Overview
- Manufacturer: Volvo
- Also called: B8B; C8B;
- Production: 1956–1966

Layout
- Configuration: V8
- Displacement: 3,559 cc (217.2 cu in)
- Cylinder bore: 84.14 mm (3.31 in)
- Piston stroke: 80 mm (3.15 in)
- Cylinder block material: Cast iron
- Cylinder head material: Cast iron
- Valvetrain: OHV
- Compression ratio: 7.6:1

RPM range
- Idle speed: 400–500 rpm

Combustion
- Fuel system: Single 2-bbl Carter carburettor
- Fuel type: Petrol
- Oil system: Wet sump
- Cooling system: Water-cooled

Output
- Power output: 120 hp (89.5 kW) at 4000 rpm
- Torque output: 192 lb⋅ft (260 N⋅m) at 2200 rpm

Dimensions
- Dry weight: 235 kg (518.1 lb)

= Volvo B36 engine =

V8 engine

The Volvo B36 is a petrol V8 automobile engine designed and built by Volvo. It first appeared in a concept car in 1952, and was later used in Volvo's truck line from 1956 to 1966.

==History==
In 1952 Volvo unveiled a concept car called the Volvo Philip. This American-style sedan was powered by a newly designed prototype V8 engine called the B8B. The Philip did not go into production, but its V8 engine, redesigned and renamed the B36, did a few years later, when it appeared in the Volvo Snabbe and Trygge trucks.

The V8 was produced by Volvo in their facilities in Gothenburg and Skövde. The engine's full name was B36AV.

In March 1958, shortly after the end of production of the large PV830 model, Volvo started work on internal Project 358. The project's goal was to develop a replacement for that earlier, inline-six powered car using the V8 engine from the Philip showcar. This project failed to reach production.

Volvo revisited the idea of a V8-powered passenger car again later with the Volvo Amazon. For the first exercise, called "Project Victor", five copies of a revised B36 called the C8B were built. These engines had a displacement of just 2.5 litres, but to fit them into the Amazon engine bay the sheet metal had to be modified. When the project was cancelled the engines were essentially abandoned in the factory at Skövde. Another project, called Amazon Brede (Wide Amazon), installed a C8B in an Amazon made by welding together two separate cars, widening the whole structure by 120 mm. The Amazon Brede project remained a one-off.

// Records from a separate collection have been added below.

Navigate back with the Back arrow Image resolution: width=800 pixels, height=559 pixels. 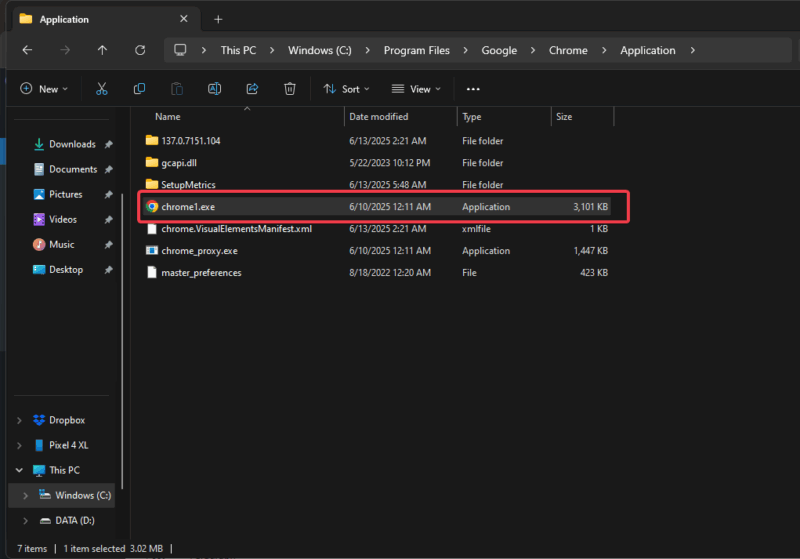point(27,50)
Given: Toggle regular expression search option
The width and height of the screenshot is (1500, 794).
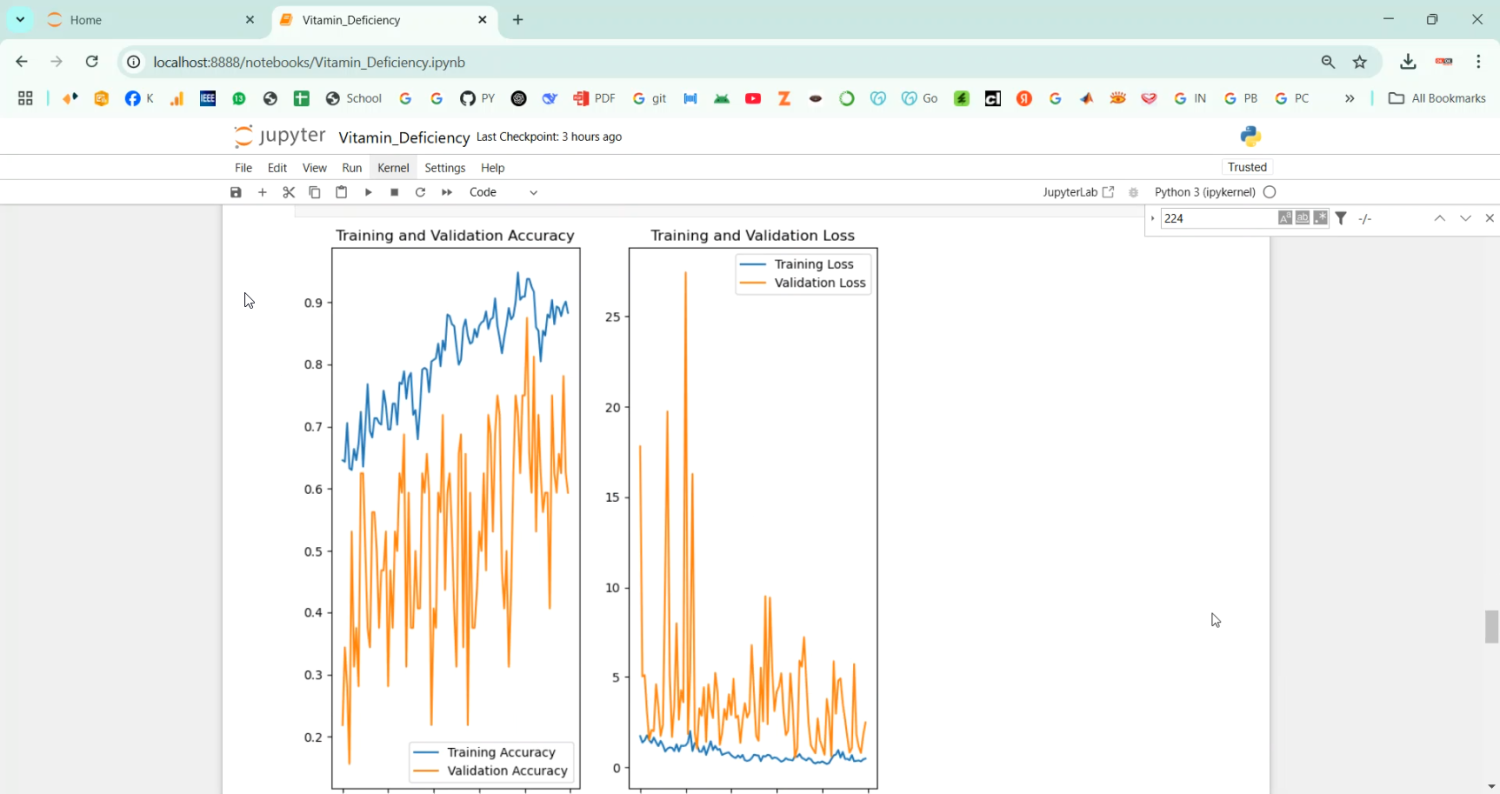Looking at the screenshot, I should tap(1320, 218).
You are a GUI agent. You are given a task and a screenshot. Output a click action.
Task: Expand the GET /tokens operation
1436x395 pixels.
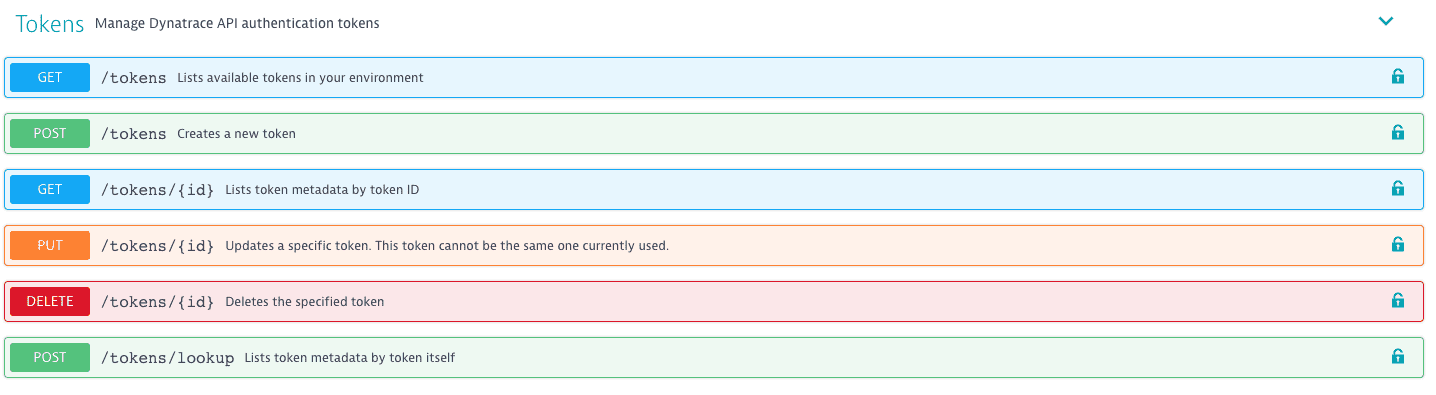pos(714,77)
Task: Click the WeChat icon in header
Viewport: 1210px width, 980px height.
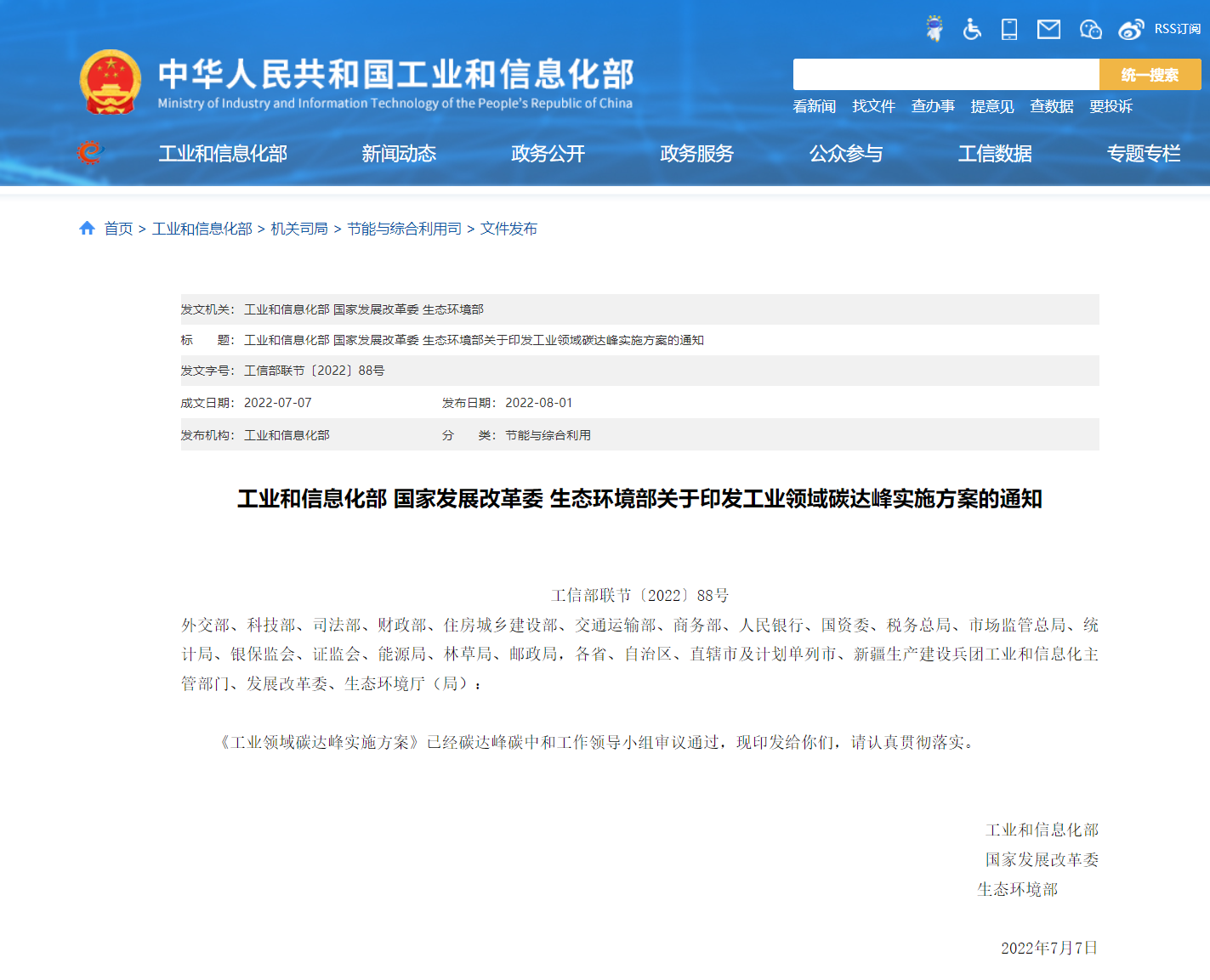Action: 1090,30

Versions of the B36 were used in products from Volvo's Penta marine propulsion division. The MB36A was available from 1956 to 1965 and produced 127 hp, and the MB36B version was sold from 1964 to 1965 and produced 180 hp. The B36 was also used in the Penta AQ180.

==Technical features==
The B36 is a 4-stroke V8 with a 90° angle between the cylinder banks. The engine block and cylinder heads are made of cast iron. The cylinder firing order is: 1-8-4-3-6-5-7-2.

Cylinder bore diameter is 84.14 mm and the piston stroke is 80 mm, for a total displacement of 3559 cc. The original compression ratio is 7.6:1. Power and torque output are 120 hp at 4000 rpm and 260 Nm at 2200 rpm respectively. The engine weighs 235 kg. The intake manifold and a two barrel Carter carburetor are centrally located between the cylinder banks.

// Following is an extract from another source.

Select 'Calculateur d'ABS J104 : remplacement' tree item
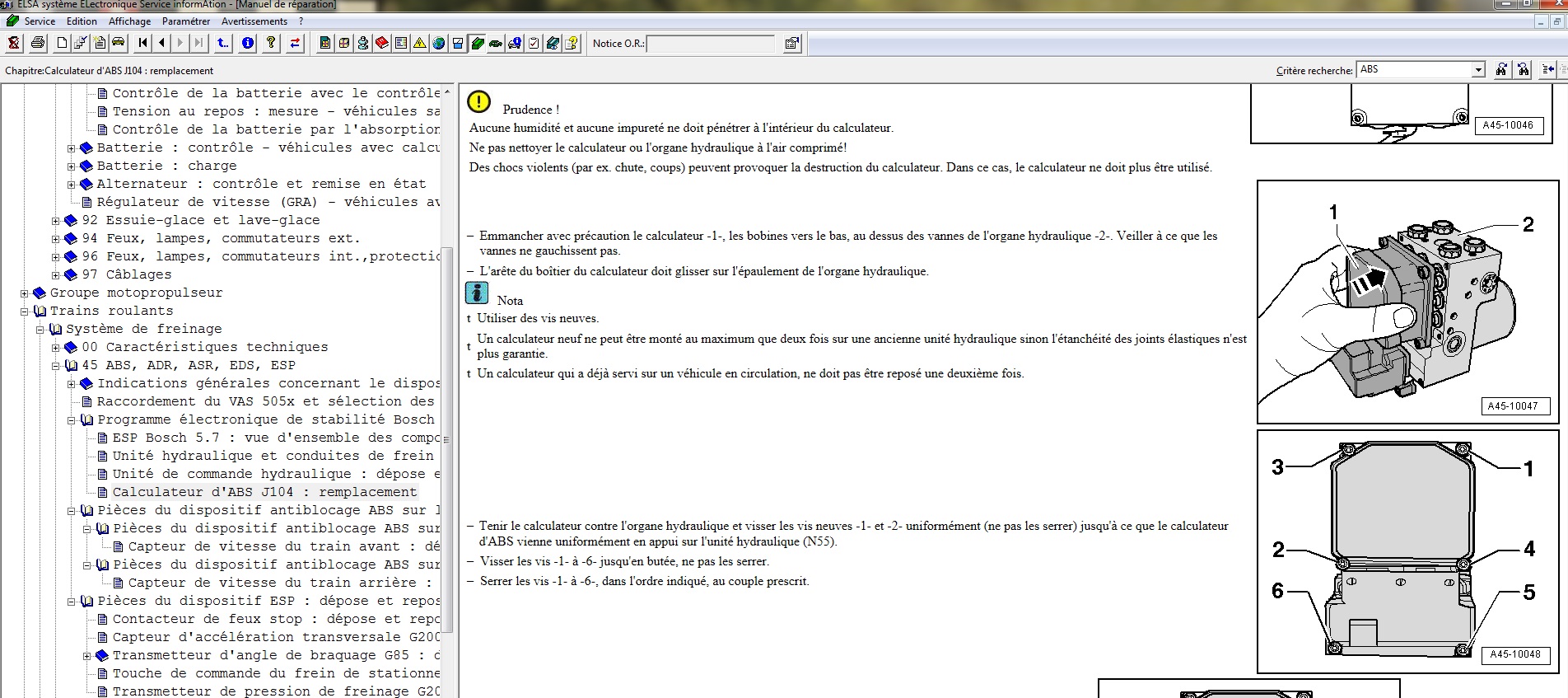Image resolution: width=1568 pixels, height=698 pixels. point(264,492)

Because the B36 had exactly the same bore and stroke dimensions as the later B18 and the two engines also have some valve-train parts in common, some suggest that the B18 is one-half of the B36 V8. Significant differences between the B36 and the B18 include different crank lengths and piston heights. Also, while the V8 engine has crossflow cylinder heads, the four cylinder has a reverse-flow cylinder head. Due to these differences others assert that the engines are for the most part separate designs.